→ **What you will do**: The required output is the exact text of the lines from the line containing "This screenshot has width=1494, height=438." through the final line below, inclusive, without pictures.

→ **Provided records**:
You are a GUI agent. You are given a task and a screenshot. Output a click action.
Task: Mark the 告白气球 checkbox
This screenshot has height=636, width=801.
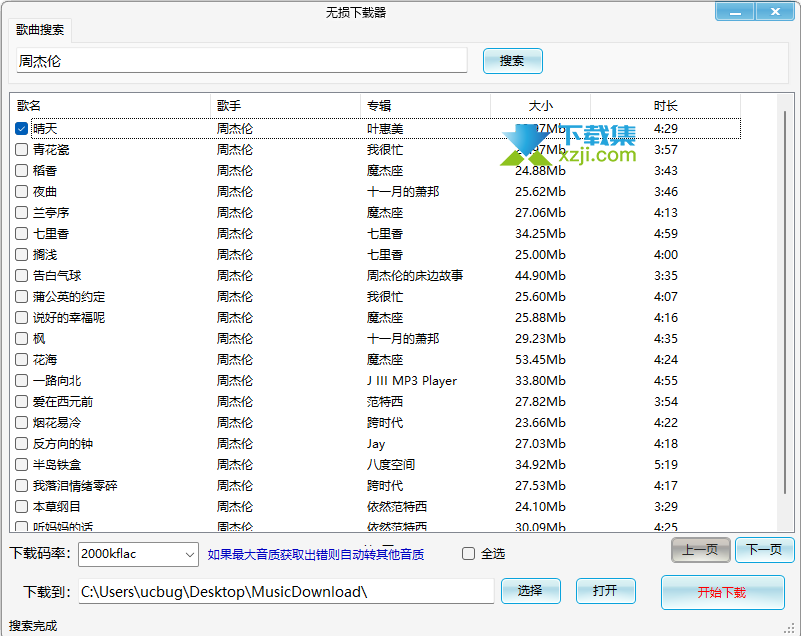tap(22, 275)
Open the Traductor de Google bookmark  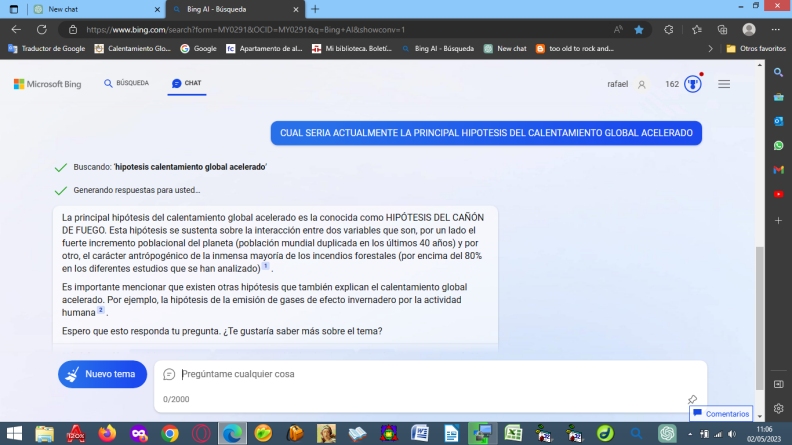point(47,48)
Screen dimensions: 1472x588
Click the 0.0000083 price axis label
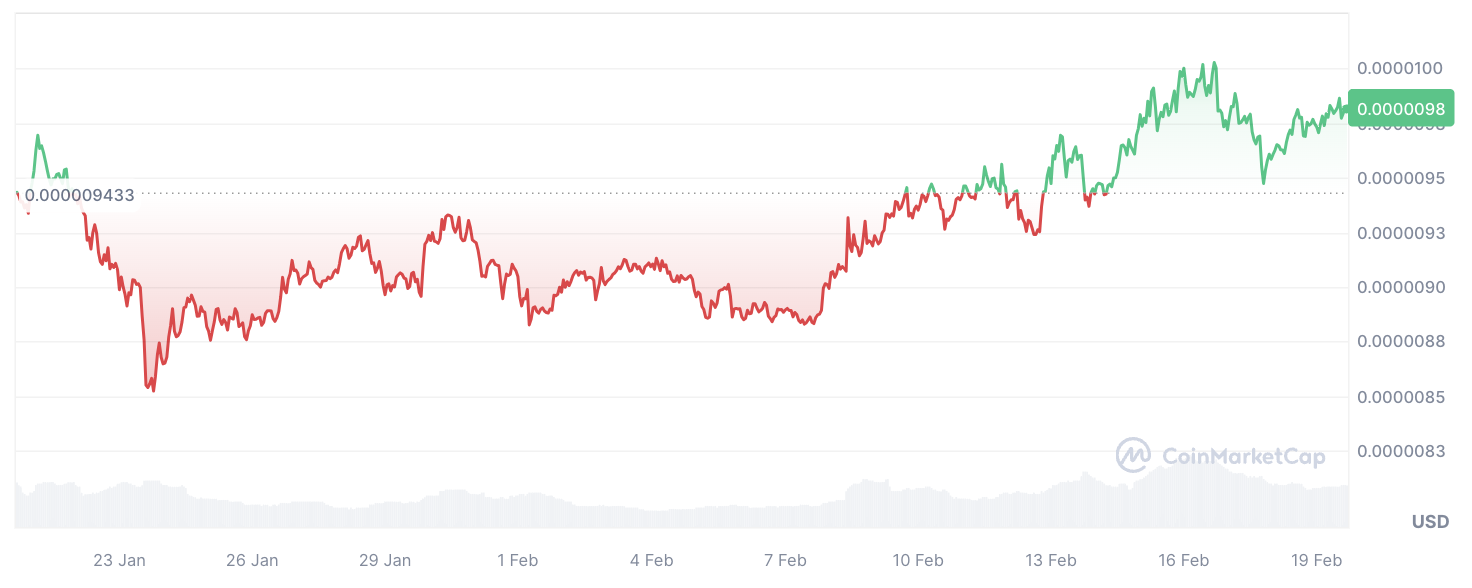pos(1400,451)
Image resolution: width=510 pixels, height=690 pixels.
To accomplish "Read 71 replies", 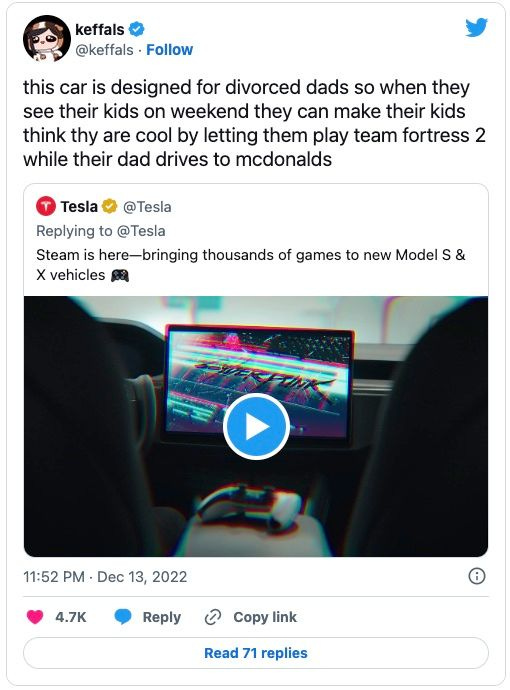I will point(256,653).
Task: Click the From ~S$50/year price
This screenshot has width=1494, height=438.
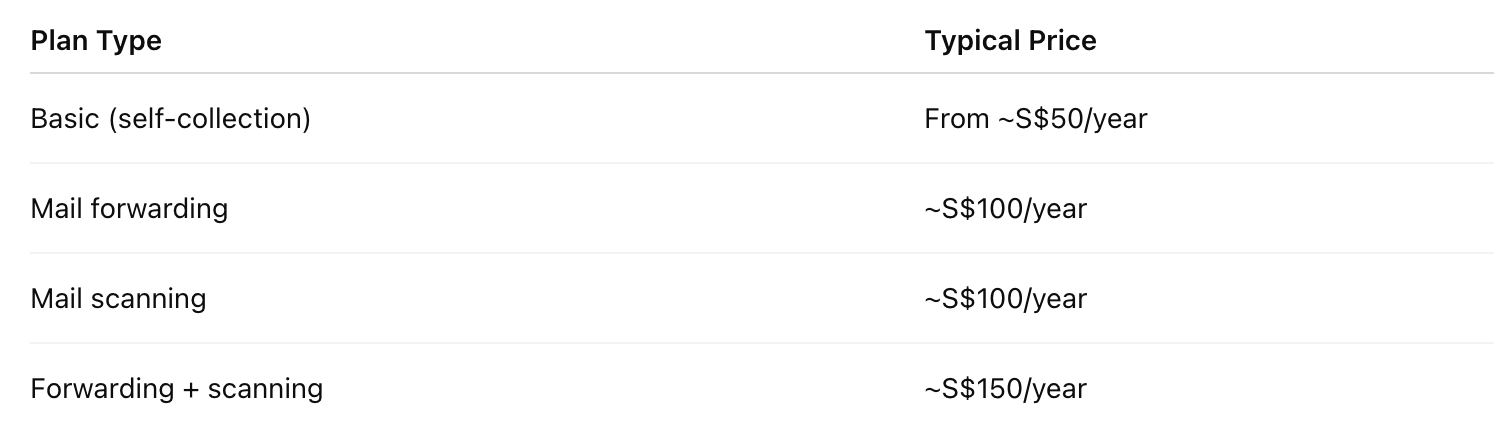Action: pyautogui.click(x=1036, y=119)
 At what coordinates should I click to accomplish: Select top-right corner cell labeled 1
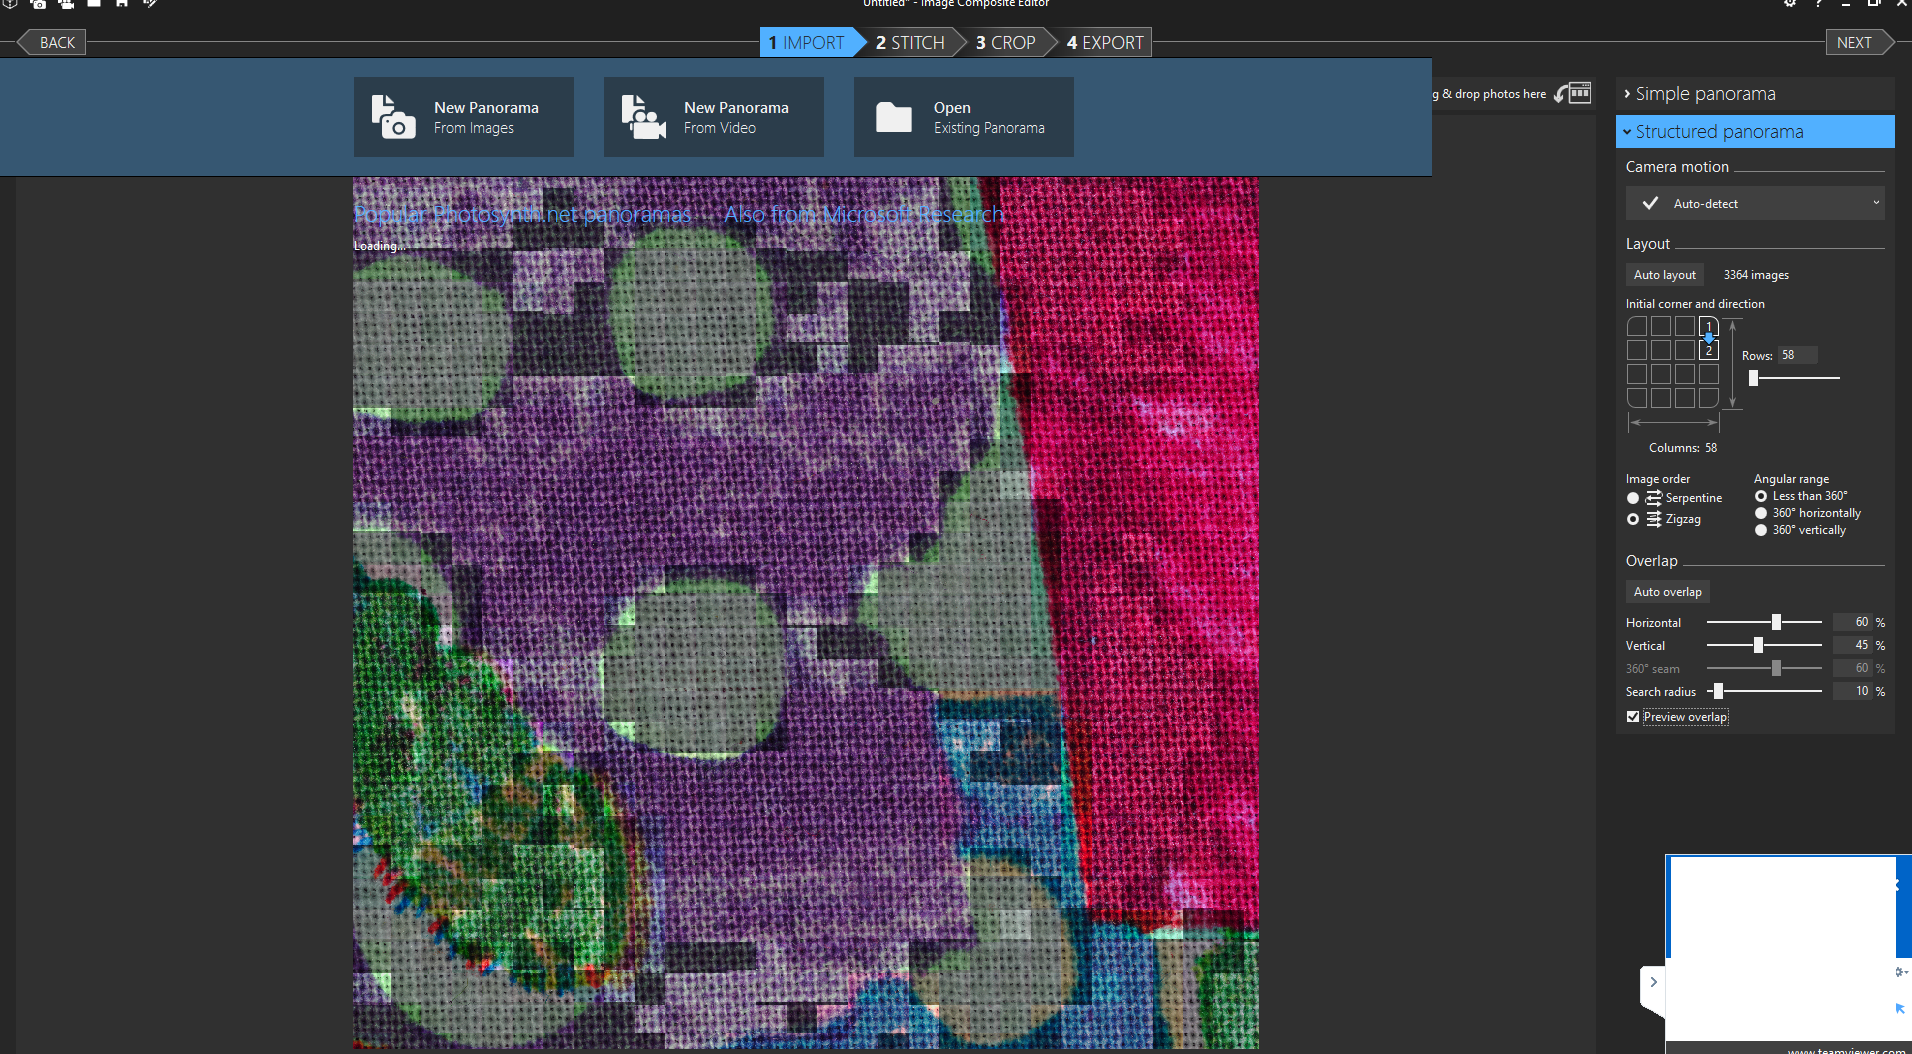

→ **Task response**:
This screenshot has width=1494, height=438.
Action: pyautogui.click(x=1036, y=119)
 At what coordinates should I click to accomplish: Select top-right corner cell labeled 1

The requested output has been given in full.